In a recent case, (see Hanse v. U.S. 121 AFTR 2d 2018-512), the U.S. District Court for the Northern District of Illinois upheld a summons issued by the IRS to a U.S. law firm. The IRS issued the summons in response to a request from the French tax authorities for information regarding a transfer of funds made by an alleged French citizen to an account maintained by a U.S. law firm.
Generally, the IRS may issue a summons to obtain information necessary to determine the income tax liability of a person for any internal revenue tax. Additionally, the IRS may also issue a summons to obtain information for another country with which the United States has entered into an income tax treaty that contains an appropriate exchange of information article. In order to obtain a summons, the IRS must first establish that the summons was issued in good faith. This involves showing that the summons was issued for a legitimate purpose, seeks information relevant to that purpose, that the IRS does not already possess the information it is seeking in summons, and that the summons complies with all of the administrative requirements of the code.
In Hanse, the taxpayer was under investigation by the French tax authorities for issues related to income tax and wealth tax liabilities. Pursuant to the U.S.-France income tax treaty, the French tax authorities sent the IRS an information exchange request for information related to their investigations. Specifically, the request sought information regarding two transfers of approximately €500,000 made by the taxpayer to a client trust account maintained by a U.S. law firm.
The request stated that the taxpayer was a French citizen domiciled in France, that it was in conformity with all laws and practices of the French tax administration, and that the French tax authority had exhausted all means by which to obtain the information. Upon receipt of the request, the IRS determined that it did not possess the information requested, and that the summons was reasonably expected to result in the collection of information relevant to the French tax authority’s request. Upon review, the U.S. competent authority, the official charged with administering U.S. income tax treaties, determined that the request was within the scope of the information exchange provisions of the treaty, and that it would be appropriate to honor the request.

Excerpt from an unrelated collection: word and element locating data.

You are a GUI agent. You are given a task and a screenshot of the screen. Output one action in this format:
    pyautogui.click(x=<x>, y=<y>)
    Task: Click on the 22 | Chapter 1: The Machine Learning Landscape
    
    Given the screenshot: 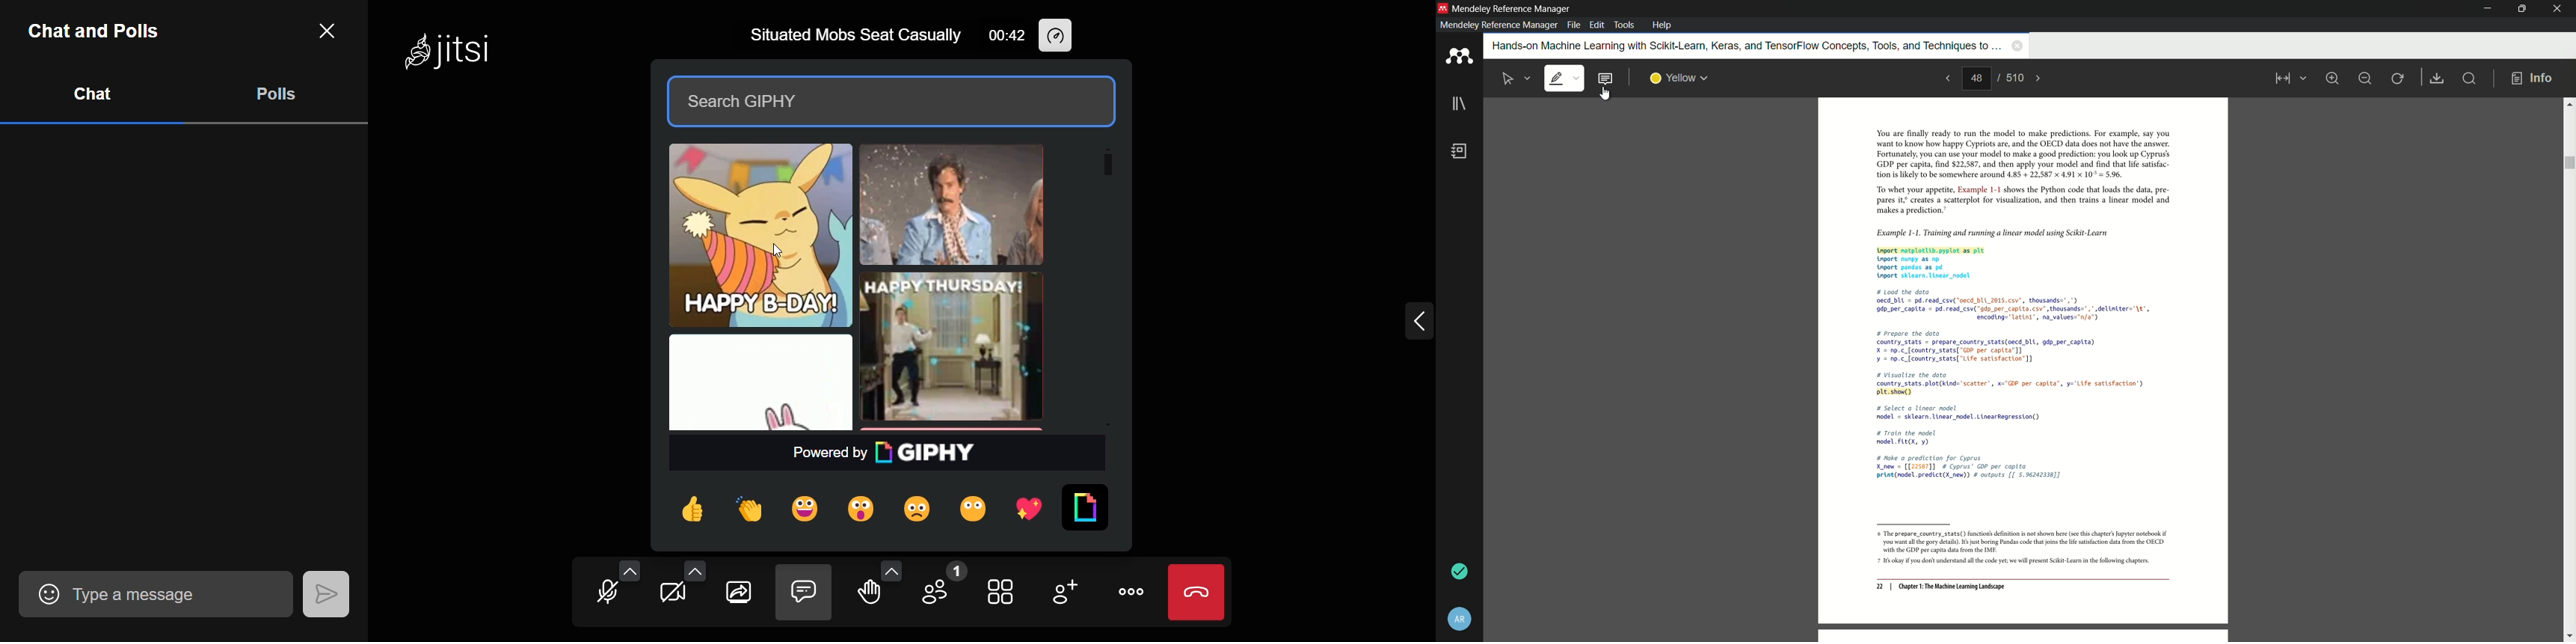 What is the action you would take?
    pyautogui.click(x=1941, y=587)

After the taxpayer received notice of the summons he filed a motion to quash, raising several objections. Specifically, he argued that the IRS failed to comply with the proper notice requirements, that the summonsed information was protected under the attorney-client privilege, and that the French authorities were not entitled to the information sought by the summons under French law. The court disagreed, finding none of the taxpayer’s arguments sufficient to quash the summons.
The court tackled the first two arguments relatively quickly, finding that the IRS had indeed complied with the requisite notice requirements, and that the taxpayer’s argument of attorney client privilege was insufficient. The taxpayer failed to even assert that he had retained the U.S. law firm as his attorney.
Perhaps the most interesting conclusion by the District Court was in regard to the taxpayer’s argument that French authorities were not entitled to the information sought by the summons to under French law. Here the court concluded that the IRS was not required to assess the good faith of the French tax authority’s investigation of the taxpayer prior to issuing the summons. Stating instead that the legitimacy of the French investigations was separate from the IRS’s compliance with its requirement to act in good faith in honoring a request under the treaty. Quoting the Fifth Circuit, the court explained that, “as long as IRS acts in good faith, it need not also attest to, much less prove, the good faith of the requesting nation.”
With global information reporting and exchange of information agreements becoming commonplace, taxpayers should be aware that governments are increasingly enlisting the aid of governments in foreign countries to enforce domestic tax laws. As a result, the perception that one can avoid the reach of a foreign tax authority by maintaining accounts offshore is rapidly becoming a questionable view.